There are three main parts of the repository:

Code to run experiments
Code to replay experiments
Code to convert TensorBoard logs to Mathplotlib plots

Setup

You need Python 3.10.13 (other 3.10 Versions will probably also work) to run the code. And Poetry to install the dependencies.

# Create Poetry environment with Python 3.10
poetry env use 3.10

# Install dependencies (if you want mypy and pytest add --with dev to the install command)
poetry install

# Activate the environment
poetry shell

Im using Pyadntic settings to configure everything. All possible settings classes are in the Package src.config. To change settings you can either modify the default values inside the settings classes or run the code with the desired changes as environment variables. I would recommend the second approach, because it is more flexible and you can easily run the code with different settings (especially when running the experiments with scripts).

Run Experiments

To start a new experiment run `src/training.py' with the desired settings as environment variables. For example:

# Run the training with the default settings
python src/training.py

All the logs will be saved in the resources folder. The logs are saved in the TensorBoard format and can be visualized with TensorBoard.

A script how to run the experiments is the trainings.sh file. Just add the desired experiments to the file and run it with the following command:

sh trainings.sh

There are some examples inside the file. Be aware that I run multiple experiments in parallel. Every enabled experiment in this file will be run in parallel. So you need to find a good balance between the number of experiments and the number of available CPU cores.

Show TensorBoard logs

Note in which directory the logs are saved and run the following command in the terminal:

tensorboard --logdir <path_to_logs> # e.g. tensorboard --logdir resources/coin_game/default"

Then open the link printed in the terminal in your browser (usually http://localhost:6006/).

Replay Experiments

To replay an experiment run src/replay.py with the desired settings as environment variables. This can be useful to visualize and watch the behavior of the agents in the environment. For that you need to set the correct replay settings. Do not forget to set the visualization settings to human to see a rendered window ;).

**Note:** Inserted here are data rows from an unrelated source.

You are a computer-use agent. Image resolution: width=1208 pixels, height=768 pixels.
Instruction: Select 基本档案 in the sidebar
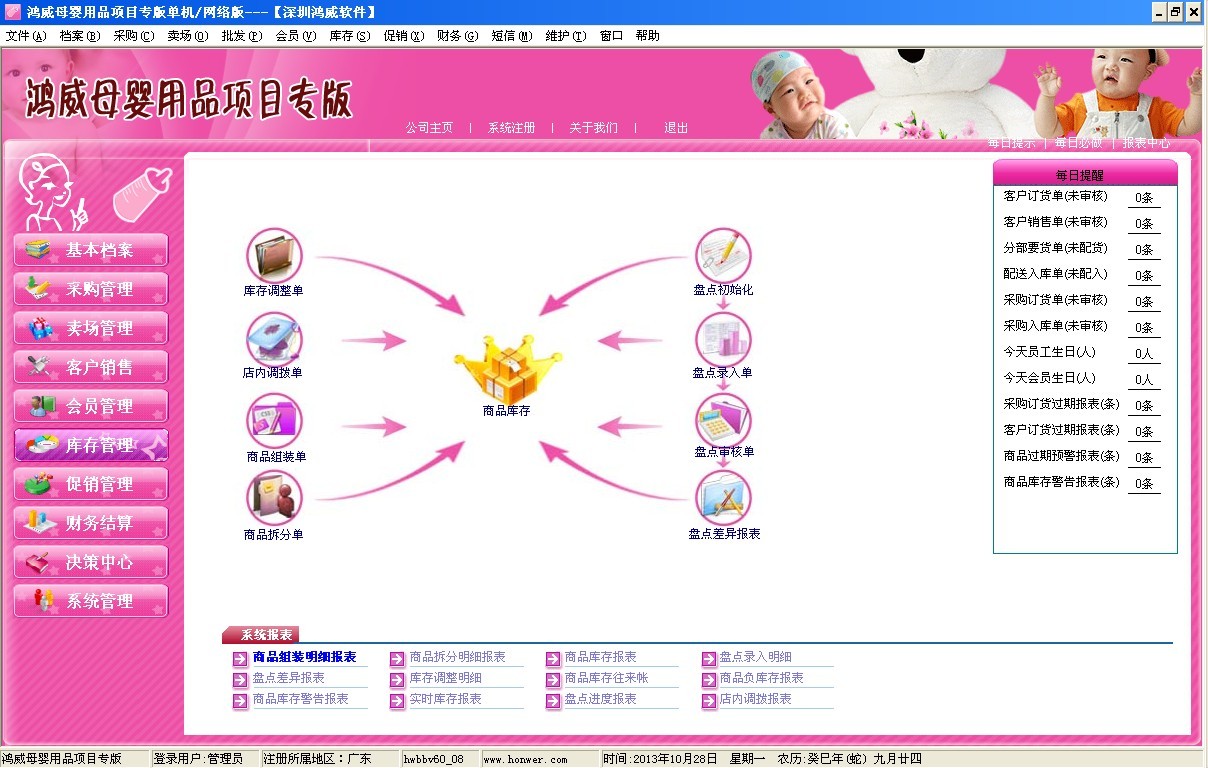coord(91,250)
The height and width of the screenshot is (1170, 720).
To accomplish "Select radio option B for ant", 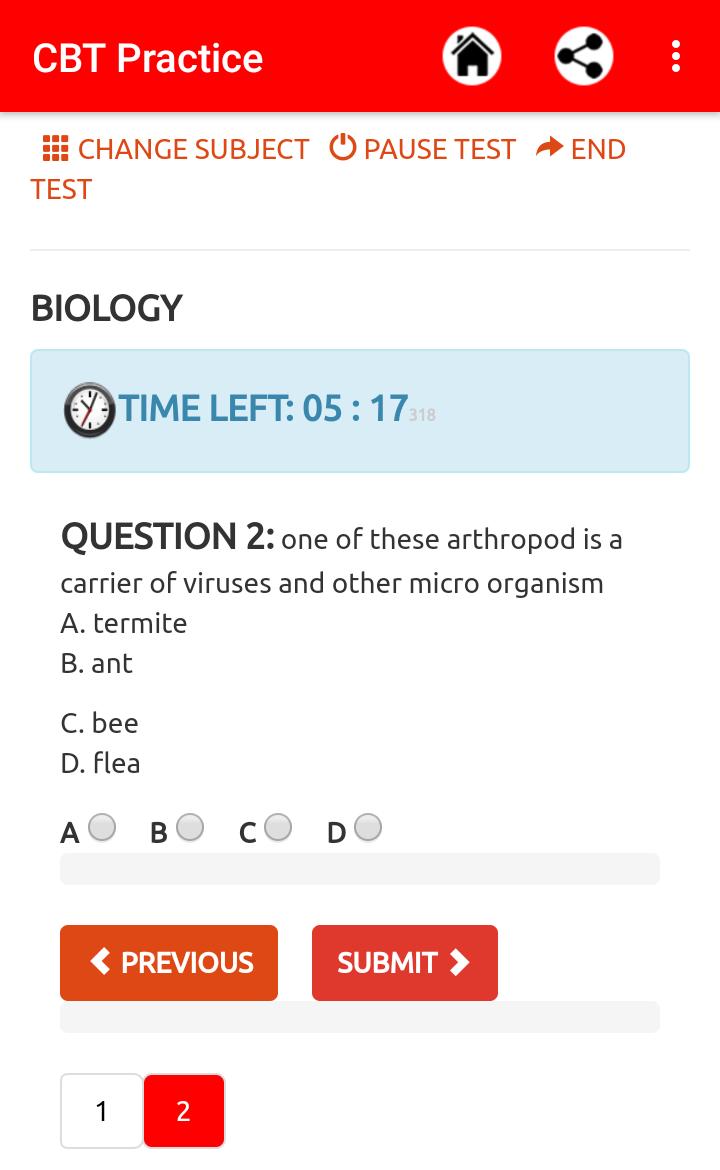I will click(x=190, y=828).
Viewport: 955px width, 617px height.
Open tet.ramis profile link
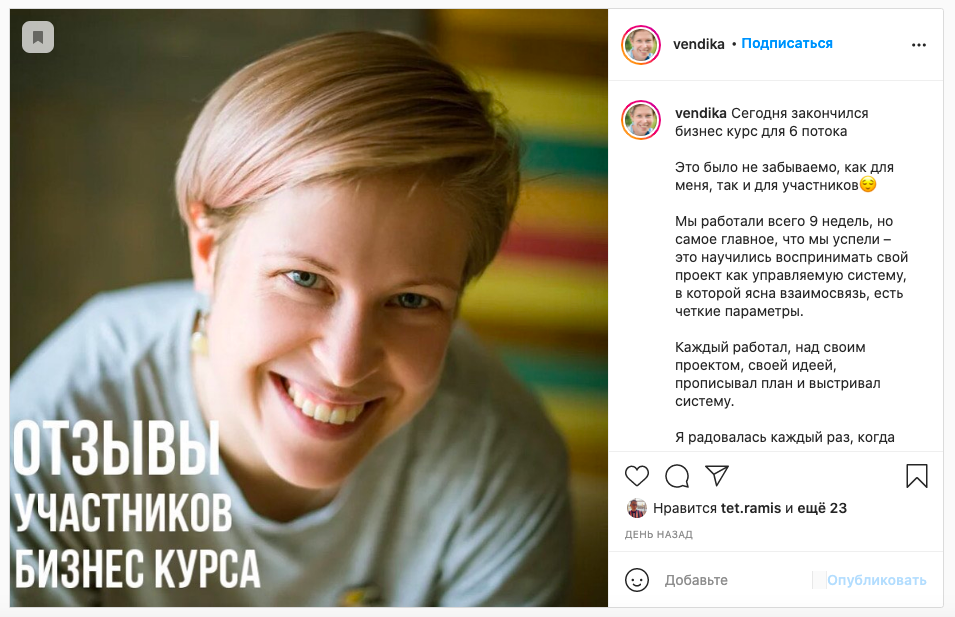pos(750,508)
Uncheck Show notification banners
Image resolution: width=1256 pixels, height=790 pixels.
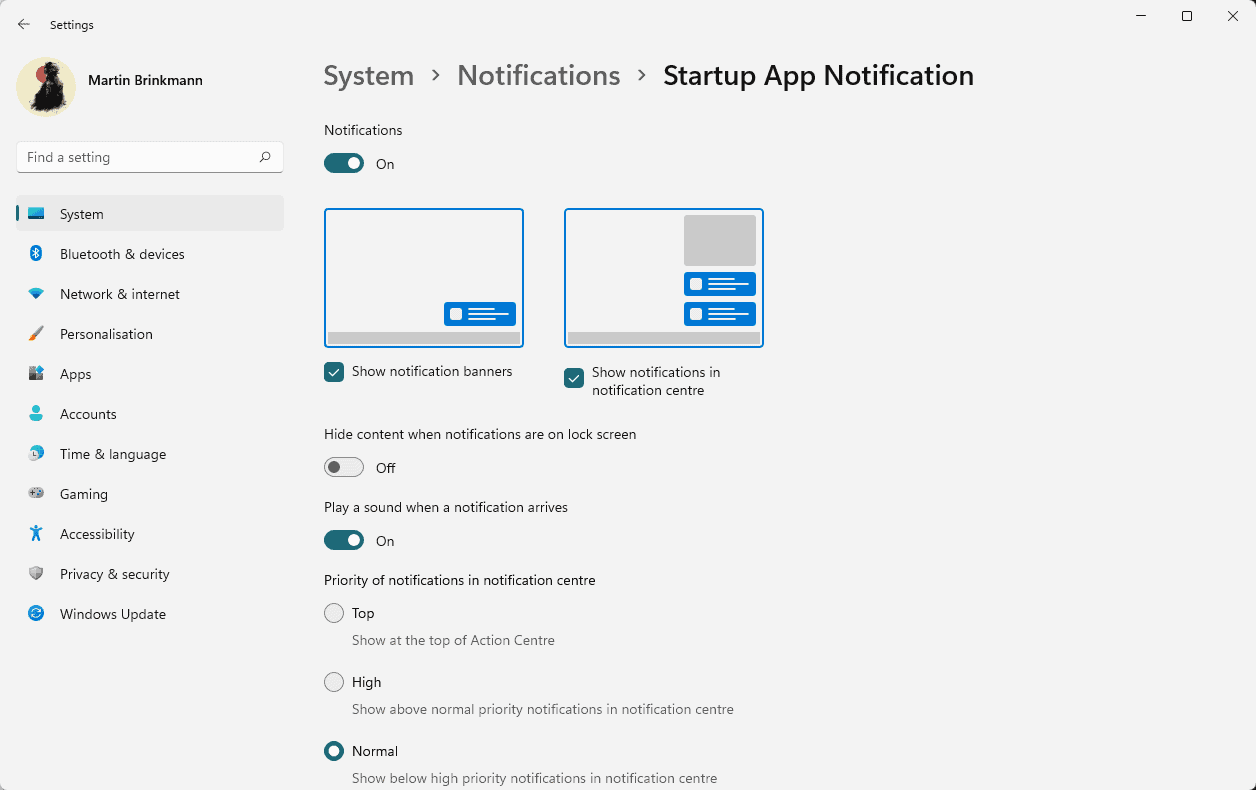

Convert TensorBoard logs to Mathplotlib plots

To convert the TensorBoard logs to Mathplotlib plots run diagram_gen with the desired settings as environment variables. This the code here is not very flexible if you run other environments than the coin game you need to modify the code.

python src/diagram_gen.py

The plots will be saved in the output folder.

Some code details

The Agents are implemented in "src.controllers". Each Controller implements an interface and can be used to train and to replay the agents.
All manipulation parts are implemented in the "src.controller_ma" package. Since the manipulation is separated from the agent itself its implementation in a separate controller. In the Training loop its ensured that the manipulation controller will receive the correct observations (global or local) and that the manipulation is applied to the agents.
Since some PettingZoo environments do habe differnt observation spaces, the observation spaces, not all environments are supported. To enable support you probably need flatten the observation space in the environment.
MATE is only "Partially implemented" since i didn't used the Harvest environment in the final tests, the neighbors was not used. The code prepares the use of neighbors but currently every agent sees all the other agents.